(Provided entries begins)

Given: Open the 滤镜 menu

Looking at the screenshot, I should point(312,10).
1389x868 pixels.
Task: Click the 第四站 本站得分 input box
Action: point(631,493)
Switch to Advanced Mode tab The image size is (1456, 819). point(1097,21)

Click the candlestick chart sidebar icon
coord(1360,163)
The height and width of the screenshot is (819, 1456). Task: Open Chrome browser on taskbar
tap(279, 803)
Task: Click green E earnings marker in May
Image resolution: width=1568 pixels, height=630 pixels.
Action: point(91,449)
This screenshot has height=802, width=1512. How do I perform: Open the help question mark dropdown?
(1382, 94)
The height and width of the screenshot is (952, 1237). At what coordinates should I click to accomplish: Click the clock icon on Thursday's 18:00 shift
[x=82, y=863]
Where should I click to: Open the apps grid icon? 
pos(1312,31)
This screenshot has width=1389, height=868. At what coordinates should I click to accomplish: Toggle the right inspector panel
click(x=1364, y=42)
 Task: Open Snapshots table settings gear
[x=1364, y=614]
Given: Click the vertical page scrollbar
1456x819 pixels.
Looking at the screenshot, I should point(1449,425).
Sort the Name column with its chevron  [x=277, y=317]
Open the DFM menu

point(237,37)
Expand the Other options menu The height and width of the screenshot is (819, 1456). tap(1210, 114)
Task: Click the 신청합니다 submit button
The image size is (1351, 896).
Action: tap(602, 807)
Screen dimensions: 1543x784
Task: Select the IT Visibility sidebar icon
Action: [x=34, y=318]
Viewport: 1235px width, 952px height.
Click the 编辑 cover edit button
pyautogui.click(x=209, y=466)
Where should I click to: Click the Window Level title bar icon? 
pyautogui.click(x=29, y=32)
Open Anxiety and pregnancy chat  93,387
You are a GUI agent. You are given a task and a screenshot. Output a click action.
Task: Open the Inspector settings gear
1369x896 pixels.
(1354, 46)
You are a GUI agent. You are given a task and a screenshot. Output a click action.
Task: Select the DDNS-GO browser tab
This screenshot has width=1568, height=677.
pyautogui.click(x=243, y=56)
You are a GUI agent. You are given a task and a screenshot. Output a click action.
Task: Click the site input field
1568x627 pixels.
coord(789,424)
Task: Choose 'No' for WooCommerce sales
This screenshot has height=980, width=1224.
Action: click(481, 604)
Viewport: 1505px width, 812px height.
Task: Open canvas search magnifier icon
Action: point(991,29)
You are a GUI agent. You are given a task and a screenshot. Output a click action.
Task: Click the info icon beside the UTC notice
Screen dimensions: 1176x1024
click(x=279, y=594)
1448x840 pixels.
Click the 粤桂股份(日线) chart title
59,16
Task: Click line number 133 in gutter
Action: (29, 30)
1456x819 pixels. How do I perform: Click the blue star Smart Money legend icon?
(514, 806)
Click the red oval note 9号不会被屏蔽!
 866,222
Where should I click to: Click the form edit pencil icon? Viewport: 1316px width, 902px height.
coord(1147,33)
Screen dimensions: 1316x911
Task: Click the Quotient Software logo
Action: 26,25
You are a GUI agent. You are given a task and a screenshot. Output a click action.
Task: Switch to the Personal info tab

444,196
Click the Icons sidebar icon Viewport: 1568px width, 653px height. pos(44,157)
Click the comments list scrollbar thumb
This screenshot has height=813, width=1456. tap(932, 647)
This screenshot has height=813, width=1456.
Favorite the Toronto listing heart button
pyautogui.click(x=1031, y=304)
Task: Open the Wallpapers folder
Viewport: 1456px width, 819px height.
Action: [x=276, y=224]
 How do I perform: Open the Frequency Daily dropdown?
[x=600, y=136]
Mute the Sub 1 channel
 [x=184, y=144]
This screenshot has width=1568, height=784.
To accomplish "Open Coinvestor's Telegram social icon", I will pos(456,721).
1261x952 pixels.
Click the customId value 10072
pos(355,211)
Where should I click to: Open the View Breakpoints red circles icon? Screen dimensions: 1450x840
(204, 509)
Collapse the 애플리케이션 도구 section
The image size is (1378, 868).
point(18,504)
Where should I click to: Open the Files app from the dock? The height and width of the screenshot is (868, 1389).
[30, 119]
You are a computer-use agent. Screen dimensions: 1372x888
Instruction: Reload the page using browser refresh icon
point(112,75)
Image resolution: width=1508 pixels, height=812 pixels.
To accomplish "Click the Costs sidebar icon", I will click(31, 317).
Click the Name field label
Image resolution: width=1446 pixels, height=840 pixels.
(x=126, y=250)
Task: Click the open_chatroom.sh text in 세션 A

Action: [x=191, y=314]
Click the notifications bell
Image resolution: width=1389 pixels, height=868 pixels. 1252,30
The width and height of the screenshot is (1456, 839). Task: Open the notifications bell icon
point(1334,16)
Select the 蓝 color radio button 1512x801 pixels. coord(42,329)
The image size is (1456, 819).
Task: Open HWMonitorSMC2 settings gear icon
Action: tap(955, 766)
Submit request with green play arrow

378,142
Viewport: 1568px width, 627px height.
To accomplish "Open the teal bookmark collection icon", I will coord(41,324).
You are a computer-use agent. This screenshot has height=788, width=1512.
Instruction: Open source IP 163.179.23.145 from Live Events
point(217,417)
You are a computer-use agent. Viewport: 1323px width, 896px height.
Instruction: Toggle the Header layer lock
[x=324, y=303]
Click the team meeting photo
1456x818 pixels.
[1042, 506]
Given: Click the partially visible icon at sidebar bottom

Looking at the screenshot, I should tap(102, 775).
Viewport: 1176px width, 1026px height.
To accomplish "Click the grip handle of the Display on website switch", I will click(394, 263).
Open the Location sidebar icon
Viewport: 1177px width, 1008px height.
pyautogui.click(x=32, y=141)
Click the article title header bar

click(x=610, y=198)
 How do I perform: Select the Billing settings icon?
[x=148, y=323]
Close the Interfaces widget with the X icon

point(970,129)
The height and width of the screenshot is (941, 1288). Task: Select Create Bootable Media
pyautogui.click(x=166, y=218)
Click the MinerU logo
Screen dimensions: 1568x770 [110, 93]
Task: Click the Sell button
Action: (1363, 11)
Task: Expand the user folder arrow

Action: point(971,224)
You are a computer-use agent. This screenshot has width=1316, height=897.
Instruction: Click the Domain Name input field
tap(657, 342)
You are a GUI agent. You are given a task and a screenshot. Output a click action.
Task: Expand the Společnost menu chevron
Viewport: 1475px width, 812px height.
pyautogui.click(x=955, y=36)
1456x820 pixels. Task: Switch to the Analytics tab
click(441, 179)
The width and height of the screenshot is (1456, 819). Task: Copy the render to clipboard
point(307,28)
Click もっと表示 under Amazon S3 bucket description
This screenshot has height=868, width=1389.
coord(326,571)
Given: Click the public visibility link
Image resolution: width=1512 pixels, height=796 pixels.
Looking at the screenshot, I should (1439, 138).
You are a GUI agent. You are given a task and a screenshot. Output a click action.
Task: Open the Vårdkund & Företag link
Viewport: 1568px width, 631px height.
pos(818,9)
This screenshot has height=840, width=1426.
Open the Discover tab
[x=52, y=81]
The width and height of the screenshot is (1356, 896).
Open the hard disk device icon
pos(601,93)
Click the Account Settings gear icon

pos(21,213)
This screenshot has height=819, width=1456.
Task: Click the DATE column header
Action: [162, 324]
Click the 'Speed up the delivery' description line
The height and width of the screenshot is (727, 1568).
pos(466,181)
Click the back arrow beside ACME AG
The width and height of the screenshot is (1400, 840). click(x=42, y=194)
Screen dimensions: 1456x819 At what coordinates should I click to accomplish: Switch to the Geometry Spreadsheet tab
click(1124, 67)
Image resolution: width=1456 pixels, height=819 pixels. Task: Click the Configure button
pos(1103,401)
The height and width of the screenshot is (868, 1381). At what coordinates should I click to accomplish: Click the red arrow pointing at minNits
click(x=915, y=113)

(Provided entries ends)

* _Prompt_
Pull every line containing "chevron" from the data.

* _Answer box_
Sort the Name column with its chevron  [x=277, y=317]
Task: Expand the Společnost menu chevron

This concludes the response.